The low-lying mass spectrum of the N=1 SU(2) SUSY Yang-Mills theory with Wilson fermions

TL;DR

This paper investigates the low-energy bound state spectrum of N=1 SU(2) SUSY Yang-Mills theory using lattice Monte Carlo simulations with Wilson fermions, focusing on non-perturbative properties and finite-volume effects.

Contribution

It provides new non-perturbative spectrum data of SYM using larger lattices and improved analysis techniques guided by low energy effective theories.

Findings

Observation of two-state signals in effective mass plots.

Finite-volume effects are analyzed by comparing different lattice sizes.

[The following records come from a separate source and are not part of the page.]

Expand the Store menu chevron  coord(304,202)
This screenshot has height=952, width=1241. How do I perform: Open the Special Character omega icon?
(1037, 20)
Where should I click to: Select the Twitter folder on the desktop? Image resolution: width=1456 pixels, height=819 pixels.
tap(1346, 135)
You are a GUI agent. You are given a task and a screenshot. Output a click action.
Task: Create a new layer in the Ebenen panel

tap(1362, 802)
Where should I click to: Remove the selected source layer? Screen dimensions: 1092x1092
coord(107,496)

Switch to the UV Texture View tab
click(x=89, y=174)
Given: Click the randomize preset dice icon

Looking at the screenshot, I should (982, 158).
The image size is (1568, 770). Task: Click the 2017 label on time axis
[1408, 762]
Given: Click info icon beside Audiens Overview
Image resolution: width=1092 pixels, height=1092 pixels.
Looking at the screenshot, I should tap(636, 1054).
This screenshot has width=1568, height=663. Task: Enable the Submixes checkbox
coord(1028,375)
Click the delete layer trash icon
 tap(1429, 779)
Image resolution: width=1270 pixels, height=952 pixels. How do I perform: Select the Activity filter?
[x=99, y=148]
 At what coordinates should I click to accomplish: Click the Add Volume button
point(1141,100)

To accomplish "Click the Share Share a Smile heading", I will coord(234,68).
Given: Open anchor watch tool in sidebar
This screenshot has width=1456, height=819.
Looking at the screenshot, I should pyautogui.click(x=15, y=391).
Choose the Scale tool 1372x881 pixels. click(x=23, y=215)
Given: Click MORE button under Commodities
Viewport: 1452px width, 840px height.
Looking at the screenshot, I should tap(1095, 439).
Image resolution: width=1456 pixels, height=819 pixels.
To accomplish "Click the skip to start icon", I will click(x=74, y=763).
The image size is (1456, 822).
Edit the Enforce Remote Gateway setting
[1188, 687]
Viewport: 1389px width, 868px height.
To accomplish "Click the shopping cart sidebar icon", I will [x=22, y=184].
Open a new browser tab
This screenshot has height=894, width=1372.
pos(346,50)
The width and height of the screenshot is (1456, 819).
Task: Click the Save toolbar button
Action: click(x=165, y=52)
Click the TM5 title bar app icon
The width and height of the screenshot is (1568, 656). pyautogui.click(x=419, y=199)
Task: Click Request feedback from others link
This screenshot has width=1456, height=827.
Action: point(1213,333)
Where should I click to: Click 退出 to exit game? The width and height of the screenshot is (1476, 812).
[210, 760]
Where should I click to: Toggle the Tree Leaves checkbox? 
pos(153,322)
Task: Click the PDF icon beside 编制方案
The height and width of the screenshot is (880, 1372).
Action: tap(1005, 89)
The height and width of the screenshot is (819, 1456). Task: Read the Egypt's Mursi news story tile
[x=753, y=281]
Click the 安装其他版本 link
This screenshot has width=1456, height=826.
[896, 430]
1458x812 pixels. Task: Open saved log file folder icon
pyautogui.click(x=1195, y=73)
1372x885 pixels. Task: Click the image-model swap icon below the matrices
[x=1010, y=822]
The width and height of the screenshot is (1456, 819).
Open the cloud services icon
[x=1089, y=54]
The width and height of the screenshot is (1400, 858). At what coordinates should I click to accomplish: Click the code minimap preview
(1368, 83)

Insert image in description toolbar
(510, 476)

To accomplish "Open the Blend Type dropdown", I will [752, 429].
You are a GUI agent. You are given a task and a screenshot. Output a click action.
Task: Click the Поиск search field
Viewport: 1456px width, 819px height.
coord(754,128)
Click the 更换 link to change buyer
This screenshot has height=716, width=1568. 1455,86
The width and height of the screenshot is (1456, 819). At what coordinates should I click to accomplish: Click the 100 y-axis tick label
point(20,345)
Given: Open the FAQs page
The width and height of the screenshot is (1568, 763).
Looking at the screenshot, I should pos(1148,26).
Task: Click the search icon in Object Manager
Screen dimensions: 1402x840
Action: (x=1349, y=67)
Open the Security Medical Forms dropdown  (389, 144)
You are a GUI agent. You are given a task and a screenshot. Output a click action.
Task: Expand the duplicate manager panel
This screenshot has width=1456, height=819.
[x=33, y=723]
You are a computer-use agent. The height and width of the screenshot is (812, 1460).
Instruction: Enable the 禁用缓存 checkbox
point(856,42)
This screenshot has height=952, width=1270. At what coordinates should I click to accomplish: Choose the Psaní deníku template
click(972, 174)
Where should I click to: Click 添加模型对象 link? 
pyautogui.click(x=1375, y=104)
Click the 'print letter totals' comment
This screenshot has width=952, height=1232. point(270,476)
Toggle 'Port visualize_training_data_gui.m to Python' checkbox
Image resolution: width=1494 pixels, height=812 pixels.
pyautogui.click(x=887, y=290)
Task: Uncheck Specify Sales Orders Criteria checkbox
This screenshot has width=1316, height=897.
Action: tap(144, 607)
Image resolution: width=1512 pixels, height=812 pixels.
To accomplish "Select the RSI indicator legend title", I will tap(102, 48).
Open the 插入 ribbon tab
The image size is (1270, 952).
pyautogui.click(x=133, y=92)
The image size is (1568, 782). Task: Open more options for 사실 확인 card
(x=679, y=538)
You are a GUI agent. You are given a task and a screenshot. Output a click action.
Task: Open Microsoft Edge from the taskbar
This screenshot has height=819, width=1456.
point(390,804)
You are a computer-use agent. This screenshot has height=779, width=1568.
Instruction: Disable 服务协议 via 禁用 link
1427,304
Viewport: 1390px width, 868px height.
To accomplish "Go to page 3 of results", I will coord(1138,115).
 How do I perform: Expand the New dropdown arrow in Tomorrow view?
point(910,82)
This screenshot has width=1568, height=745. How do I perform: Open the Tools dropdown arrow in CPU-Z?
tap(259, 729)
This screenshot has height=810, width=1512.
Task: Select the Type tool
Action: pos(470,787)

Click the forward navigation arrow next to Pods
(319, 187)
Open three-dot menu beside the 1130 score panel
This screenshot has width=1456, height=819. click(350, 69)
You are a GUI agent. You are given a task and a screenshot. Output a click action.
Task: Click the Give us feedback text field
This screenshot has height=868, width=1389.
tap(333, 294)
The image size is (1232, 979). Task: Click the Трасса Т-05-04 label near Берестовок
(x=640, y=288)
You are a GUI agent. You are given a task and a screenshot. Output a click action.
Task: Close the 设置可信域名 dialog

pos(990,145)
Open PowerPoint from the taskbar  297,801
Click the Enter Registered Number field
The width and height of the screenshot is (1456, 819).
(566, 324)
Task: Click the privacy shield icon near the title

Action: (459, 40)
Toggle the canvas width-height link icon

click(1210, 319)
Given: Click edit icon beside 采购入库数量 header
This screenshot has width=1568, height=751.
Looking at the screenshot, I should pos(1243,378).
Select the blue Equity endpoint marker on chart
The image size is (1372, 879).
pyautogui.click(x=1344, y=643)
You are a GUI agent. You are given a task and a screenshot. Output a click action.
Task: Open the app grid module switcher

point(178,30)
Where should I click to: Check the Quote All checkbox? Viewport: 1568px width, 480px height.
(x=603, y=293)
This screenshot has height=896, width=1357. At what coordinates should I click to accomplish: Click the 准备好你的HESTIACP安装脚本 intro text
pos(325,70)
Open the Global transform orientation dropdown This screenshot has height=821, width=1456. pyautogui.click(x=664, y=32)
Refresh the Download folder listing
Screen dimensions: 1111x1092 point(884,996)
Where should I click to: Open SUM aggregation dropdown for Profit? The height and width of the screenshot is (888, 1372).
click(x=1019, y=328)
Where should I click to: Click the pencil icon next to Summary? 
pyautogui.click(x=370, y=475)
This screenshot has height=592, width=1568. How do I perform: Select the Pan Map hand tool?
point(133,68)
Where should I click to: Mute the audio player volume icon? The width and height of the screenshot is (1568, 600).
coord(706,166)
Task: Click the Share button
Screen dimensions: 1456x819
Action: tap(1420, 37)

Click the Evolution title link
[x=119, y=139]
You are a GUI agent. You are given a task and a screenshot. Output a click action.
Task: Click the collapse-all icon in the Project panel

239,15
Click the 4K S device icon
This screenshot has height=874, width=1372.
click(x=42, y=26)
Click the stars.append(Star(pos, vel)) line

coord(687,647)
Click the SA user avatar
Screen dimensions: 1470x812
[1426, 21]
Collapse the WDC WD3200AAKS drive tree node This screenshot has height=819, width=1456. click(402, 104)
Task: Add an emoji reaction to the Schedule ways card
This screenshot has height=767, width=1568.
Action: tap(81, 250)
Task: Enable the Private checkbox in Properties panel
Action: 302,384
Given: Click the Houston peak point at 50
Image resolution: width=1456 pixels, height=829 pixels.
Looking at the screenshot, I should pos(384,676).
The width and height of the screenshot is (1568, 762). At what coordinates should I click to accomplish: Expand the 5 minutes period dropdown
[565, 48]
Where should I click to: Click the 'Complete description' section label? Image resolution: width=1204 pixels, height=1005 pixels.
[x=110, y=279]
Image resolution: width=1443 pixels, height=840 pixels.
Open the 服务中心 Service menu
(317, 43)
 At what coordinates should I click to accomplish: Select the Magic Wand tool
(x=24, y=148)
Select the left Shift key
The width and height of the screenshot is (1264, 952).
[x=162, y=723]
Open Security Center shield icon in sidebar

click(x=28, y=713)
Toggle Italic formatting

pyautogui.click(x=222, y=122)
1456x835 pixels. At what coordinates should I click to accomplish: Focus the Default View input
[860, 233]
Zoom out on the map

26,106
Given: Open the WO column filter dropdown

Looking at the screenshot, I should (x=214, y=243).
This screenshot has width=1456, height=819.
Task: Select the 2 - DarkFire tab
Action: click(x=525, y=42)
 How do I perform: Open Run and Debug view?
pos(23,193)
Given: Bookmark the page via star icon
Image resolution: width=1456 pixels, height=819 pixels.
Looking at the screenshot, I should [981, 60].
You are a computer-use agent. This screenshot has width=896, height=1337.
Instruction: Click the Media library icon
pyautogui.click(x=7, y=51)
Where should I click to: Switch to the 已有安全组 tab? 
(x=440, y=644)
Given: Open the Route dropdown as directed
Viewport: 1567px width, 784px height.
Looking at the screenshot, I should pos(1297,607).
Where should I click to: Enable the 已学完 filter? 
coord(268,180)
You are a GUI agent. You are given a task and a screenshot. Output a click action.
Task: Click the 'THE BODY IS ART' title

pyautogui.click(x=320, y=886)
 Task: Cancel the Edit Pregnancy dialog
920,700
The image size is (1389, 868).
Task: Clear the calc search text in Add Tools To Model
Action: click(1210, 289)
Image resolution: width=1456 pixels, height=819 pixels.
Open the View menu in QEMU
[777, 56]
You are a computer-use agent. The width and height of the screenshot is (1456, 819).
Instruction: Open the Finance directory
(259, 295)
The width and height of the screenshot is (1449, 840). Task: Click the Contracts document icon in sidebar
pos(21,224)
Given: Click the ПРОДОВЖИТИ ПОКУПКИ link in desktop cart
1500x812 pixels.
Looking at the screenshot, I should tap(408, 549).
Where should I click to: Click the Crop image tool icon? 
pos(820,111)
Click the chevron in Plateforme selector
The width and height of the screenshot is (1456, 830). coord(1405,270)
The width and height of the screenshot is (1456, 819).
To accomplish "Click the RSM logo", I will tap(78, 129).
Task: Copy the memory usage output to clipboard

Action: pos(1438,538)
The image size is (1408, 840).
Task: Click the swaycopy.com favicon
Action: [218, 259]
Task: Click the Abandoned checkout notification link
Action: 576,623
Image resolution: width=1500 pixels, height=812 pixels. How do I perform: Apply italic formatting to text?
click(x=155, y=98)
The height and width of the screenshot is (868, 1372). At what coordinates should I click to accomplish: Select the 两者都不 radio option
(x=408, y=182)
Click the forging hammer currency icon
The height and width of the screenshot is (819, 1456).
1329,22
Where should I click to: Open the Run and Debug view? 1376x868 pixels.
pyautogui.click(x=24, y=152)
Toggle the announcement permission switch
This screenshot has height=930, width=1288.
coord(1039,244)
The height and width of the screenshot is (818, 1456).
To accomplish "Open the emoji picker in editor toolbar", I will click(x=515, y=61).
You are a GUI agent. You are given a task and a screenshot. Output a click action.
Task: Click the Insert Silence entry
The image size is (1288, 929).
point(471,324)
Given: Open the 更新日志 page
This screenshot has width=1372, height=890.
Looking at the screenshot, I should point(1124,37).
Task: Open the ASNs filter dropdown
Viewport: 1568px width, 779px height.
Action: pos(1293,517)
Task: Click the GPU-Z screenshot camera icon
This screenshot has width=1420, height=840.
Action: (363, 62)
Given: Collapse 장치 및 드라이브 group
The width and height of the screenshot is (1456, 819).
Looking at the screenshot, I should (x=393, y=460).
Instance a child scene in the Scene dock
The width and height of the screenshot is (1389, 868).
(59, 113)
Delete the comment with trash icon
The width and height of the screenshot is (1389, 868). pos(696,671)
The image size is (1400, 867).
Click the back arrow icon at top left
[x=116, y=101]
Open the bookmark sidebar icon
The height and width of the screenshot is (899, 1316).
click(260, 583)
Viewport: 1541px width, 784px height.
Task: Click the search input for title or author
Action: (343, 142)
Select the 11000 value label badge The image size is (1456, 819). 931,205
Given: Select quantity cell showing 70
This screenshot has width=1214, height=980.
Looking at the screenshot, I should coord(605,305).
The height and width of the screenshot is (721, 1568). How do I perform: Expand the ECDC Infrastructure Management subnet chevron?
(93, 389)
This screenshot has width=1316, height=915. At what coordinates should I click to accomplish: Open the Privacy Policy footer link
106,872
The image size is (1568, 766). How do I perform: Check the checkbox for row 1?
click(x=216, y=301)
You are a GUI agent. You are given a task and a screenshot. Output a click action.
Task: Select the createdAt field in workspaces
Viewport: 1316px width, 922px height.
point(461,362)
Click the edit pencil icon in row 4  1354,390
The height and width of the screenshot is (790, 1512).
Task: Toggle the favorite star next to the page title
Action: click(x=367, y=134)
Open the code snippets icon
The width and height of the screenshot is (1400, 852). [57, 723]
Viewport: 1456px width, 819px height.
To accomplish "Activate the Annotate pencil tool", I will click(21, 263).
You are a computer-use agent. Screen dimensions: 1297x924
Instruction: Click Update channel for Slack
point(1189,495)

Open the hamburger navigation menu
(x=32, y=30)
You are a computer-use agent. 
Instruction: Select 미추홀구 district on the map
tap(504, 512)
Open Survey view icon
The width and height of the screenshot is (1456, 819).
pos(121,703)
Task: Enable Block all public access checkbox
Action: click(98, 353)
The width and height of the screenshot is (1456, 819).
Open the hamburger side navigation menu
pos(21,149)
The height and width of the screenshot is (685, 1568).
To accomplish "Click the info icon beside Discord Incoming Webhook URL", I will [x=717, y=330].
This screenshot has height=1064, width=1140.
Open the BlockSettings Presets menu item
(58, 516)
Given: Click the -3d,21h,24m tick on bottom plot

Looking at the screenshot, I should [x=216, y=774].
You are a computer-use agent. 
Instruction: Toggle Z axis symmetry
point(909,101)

Spectrum includes spin-1/2, scalar, and pseudoscalar particles.

Abstract

We analyze the low energy spectrum of bound states of the N=1 SU(2) SUSY Yang-Mills Theory (SYM). This work continues the investigation of the non-perturbative properties of SYM by Monte Carlo simulations in the Wilson discretization with dynamical gluinos. The dynamics of the gluinos is included by the Two-Step Multi-Bosonic Algorithm (TSMB) for dynamical fermions. A new set of configurations has been generated on a 16^3x32 lattice at beta=2.3 and kappa=0.194. The analysis also includes sets of configurations previously generated on a smaller (12^3x24) lattice at kappa=0.1925, 0.194 and 0.1955. Guided by predictions from low energy Lagrangians, we consider spin-1/2, scalar and pseudoscalar particles. The spectrum of SYM is a challenging subject of investigation because of the extremely noisy correlators. In particular, meson-like correlators contain disconnected contributions. The larger time-extention of the 16^3x32 lattice allows to observe two-state signals in the effective mass. Finite-volume effects are monitored by comparing results from the two lattice sizes.